## WHAT THIS TASK INVOLVES
Which lines below contain "calendar"? Copy every one of them.

## MATERIAL SHOWN
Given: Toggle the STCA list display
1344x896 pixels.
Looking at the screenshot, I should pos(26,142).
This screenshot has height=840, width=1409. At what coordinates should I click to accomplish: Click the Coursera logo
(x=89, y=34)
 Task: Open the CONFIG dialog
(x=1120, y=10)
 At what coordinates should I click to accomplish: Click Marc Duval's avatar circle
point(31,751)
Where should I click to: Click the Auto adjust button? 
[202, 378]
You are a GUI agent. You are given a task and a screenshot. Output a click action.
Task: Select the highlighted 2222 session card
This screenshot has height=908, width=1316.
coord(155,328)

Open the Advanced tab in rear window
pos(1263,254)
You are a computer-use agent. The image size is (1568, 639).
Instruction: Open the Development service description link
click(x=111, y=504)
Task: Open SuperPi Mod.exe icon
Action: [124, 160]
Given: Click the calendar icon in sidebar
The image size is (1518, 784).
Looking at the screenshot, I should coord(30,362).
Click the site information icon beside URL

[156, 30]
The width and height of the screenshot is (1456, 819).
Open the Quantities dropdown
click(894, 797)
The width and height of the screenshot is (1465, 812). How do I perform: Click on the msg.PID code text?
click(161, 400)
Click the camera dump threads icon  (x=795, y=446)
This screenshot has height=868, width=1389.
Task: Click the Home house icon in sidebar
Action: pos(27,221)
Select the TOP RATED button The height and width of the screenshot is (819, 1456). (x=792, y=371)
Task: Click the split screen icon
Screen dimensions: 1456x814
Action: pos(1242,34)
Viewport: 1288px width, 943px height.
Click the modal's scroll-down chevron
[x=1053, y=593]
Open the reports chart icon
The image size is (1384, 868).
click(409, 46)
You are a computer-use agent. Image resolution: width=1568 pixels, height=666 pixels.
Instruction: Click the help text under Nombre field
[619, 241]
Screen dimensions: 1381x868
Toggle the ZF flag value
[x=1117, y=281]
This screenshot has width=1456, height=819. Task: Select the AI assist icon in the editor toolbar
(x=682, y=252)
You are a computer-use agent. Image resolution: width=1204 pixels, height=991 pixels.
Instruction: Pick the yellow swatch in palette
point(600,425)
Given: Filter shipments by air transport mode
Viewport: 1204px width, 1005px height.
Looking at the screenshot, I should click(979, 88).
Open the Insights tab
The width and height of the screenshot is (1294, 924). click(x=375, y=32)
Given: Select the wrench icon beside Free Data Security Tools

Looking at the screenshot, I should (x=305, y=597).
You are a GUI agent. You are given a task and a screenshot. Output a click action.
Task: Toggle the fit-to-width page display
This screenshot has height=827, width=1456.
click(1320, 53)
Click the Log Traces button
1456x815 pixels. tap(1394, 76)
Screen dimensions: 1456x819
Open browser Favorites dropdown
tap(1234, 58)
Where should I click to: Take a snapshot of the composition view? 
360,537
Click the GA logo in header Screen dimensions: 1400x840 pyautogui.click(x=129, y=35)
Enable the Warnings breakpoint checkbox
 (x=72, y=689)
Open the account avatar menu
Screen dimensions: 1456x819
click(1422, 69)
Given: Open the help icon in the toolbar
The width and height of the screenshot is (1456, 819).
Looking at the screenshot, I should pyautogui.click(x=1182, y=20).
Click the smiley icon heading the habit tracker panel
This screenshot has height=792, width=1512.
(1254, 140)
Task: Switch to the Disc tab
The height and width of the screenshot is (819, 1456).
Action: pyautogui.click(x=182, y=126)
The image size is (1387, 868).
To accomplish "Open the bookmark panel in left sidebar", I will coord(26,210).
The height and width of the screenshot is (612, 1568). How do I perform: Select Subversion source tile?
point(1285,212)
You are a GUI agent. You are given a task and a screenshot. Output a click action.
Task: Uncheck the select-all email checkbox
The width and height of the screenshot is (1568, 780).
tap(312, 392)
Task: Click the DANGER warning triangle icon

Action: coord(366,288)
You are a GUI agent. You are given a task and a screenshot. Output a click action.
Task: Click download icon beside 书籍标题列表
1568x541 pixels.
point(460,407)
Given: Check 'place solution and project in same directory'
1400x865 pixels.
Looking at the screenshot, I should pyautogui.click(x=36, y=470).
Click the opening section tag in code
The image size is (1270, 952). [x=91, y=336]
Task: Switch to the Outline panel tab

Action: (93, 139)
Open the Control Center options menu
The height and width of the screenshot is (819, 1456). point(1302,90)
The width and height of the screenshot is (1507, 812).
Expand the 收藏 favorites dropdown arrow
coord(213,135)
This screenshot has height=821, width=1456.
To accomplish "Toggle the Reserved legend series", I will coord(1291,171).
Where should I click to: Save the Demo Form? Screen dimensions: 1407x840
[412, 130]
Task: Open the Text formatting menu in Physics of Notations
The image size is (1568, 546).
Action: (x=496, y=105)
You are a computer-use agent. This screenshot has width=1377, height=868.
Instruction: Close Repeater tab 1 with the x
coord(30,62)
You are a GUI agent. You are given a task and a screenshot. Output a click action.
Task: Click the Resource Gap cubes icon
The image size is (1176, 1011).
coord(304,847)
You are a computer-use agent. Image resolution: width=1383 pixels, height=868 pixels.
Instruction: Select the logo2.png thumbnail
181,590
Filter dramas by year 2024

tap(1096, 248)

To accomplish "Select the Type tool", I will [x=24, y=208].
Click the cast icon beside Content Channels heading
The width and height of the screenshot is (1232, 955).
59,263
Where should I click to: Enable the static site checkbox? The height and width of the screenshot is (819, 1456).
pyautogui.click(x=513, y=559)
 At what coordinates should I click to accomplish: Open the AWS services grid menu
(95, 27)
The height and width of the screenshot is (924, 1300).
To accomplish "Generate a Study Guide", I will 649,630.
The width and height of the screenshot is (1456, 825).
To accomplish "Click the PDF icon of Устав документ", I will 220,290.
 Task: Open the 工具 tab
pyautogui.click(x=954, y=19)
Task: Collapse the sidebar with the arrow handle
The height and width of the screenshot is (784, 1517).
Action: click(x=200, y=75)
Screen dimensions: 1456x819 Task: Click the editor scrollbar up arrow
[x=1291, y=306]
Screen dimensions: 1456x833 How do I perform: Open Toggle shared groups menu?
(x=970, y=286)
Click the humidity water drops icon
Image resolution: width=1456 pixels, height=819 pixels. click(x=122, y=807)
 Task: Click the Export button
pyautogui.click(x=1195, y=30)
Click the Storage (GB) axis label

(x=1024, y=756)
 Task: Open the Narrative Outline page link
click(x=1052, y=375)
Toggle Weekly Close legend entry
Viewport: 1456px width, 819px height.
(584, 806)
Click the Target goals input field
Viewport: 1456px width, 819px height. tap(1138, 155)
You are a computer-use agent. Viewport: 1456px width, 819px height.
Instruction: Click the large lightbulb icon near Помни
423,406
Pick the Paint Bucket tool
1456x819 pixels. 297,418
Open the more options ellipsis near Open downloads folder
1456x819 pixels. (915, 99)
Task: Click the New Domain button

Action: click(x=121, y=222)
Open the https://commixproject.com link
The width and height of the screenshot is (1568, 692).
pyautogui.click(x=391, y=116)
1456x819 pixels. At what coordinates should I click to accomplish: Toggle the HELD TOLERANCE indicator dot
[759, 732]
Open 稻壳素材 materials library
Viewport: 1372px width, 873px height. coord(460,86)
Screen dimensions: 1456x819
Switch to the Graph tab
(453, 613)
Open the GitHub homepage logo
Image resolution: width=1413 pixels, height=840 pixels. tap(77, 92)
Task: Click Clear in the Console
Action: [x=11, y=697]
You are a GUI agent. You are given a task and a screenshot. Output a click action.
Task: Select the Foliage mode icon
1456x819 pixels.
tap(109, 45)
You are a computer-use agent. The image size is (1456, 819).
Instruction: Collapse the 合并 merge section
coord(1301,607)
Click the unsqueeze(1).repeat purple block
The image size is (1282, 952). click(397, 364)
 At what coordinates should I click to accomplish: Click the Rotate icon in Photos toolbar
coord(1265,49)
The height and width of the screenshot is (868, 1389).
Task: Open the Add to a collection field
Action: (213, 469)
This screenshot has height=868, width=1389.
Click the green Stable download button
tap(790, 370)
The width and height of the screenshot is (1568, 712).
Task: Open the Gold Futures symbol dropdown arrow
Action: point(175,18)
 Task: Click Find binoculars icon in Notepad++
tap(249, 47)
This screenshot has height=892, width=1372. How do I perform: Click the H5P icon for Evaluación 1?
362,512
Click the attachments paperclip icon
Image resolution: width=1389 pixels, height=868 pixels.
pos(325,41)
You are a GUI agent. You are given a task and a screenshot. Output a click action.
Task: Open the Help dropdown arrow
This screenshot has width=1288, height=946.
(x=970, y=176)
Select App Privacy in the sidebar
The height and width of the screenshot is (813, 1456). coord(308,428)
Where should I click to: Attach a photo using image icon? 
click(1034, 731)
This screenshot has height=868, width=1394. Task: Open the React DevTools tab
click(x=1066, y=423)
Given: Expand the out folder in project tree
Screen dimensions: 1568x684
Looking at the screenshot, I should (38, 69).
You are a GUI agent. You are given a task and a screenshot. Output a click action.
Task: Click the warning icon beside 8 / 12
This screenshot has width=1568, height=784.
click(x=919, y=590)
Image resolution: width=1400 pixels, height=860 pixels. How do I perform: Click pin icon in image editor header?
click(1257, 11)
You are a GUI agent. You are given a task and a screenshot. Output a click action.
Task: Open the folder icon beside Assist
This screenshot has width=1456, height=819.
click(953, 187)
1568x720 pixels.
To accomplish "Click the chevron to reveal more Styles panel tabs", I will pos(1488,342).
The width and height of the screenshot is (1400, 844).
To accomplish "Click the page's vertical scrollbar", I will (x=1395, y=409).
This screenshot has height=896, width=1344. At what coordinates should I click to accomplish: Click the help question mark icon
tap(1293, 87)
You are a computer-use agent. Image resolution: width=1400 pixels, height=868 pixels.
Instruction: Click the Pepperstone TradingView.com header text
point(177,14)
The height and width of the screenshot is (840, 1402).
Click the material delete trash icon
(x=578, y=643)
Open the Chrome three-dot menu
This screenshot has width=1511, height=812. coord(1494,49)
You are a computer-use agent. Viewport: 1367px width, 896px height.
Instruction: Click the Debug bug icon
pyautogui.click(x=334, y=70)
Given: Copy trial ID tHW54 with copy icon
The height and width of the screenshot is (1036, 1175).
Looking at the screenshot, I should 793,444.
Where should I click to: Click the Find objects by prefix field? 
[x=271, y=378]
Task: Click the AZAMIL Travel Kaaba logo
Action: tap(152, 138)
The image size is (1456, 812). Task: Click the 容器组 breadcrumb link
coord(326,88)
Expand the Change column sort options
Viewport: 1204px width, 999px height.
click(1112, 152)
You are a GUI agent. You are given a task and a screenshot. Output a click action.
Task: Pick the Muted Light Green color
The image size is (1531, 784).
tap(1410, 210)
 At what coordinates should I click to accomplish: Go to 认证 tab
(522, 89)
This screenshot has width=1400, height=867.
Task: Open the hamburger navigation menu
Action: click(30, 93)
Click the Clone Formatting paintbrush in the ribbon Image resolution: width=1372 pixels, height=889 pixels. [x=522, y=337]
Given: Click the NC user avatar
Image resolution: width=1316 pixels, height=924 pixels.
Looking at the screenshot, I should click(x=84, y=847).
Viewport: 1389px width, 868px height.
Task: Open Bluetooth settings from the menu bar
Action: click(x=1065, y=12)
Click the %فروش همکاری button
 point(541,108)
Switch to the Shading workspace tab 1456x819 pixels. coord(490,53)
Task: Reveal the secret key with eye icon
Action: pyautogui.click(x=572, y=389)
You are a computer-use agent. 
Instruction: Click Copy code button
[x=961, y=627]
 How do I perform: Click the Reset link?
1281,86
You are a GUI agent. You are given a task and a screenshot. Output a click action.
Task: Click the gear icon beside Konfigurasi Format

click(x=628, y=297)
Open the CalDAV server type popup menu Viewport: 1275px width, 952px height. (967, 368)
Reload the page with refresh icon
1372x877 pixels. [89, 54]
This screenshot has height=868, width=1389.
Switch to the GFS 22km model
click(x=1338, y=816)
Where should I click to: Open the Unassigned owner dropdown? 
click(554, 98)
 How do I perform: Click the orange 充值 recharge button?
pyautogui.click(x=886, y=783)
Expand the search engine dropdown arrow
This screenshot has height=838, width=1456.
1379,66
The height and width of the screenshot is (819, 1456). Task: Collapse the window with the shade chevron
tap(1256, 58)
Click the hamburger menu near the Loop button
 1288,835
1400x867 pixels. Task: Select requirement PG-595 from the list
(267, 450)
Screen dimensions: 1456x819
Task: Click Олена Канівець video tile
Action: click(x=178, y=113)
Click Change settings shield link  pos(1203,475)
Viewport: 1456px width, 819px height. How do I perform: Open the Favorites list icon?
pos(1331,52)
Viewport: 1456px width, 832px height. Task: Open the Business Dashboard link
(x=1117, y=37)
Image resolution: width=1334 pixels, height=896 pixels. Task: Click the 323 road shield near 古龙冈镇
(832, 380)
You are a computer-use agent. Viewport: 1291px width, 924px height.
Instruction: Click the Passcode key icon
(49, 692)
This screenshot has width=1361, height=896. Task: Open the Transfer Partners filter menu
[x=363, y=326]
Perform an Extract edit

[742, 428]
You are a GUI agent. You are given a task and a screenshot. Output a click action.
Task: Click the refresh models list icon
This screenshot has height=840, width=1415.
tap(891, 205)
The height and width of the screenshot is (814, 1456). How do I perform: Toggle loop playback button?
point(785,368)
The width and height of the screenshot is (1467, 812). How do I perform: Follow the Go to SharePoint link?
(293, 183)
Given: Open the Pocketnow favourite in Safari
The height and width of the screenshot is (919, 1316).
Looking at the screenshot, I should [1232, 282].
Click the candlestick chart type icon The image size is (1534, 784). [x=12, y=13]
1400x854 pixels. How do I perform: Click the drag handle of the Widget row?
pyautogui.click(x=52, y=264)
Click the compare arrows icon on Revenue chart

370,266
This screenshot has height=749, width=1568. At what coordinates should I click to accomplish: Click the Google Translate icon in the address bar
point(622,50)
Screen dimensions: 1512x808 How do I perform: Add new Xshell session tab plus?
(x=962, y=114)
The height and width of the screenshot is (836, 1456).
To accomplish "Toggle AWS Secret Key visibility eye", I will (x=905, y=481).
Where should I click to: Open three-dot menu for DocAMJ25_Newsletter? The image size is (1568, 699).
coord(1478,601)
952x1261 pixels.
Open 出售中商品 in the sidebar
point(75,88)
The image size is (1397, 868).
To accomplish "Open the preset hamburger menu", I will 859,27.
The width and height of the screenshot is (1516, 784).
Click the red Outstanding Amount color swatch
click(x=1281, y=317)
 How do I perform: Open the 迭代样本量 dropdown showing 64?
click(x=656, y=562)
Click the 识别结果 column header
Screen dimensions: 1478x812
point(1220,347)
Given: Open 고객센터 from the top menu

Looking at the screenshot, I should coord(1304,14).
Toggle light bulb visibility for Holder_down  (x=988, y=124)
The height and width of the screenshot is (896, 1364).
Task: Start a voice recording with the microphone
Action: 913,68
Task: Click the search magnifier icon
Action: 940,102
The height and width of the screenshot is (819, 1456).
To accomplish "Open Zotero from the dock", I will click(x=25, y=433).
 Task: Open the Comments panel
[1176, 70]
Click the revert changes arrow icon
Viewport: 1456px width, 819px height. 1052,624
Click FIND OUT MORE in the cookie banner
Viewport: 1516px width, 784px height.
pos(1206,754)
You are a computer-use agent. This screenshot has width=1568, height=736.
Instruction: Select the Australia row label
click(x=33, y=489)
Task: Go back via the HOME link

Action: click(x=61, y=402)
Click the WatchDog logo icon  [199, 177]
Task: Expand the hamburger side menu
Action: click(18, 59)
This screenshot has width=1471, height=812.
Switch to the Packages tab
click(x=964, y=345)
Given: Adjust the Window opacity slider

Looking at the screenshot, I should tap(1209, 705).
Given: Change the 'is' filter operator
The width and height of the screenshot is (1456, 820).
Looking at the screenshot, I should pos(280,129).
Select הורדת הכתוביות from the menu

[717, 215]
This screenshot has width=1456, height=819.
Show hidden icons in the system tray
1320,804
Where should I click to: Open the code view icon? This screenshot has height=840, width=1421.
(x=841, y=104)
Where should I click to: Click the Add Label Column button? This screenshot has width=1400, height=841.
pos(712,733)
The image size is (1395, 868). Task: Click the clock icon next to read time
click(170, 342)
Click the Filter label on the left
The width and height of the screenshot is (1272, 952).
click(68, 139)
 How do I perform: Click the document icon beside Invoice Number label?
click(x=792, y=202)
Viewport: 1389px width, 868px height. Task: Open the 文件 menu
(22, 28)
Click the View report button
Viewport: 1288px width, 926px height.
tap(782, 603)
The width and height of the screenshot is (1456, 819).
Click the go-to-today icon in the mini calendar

## RESPONSE FOR THIS EXERCISE
Given: Click the calendar icon in sidebar
Click the go-to-today icon in the mini calendar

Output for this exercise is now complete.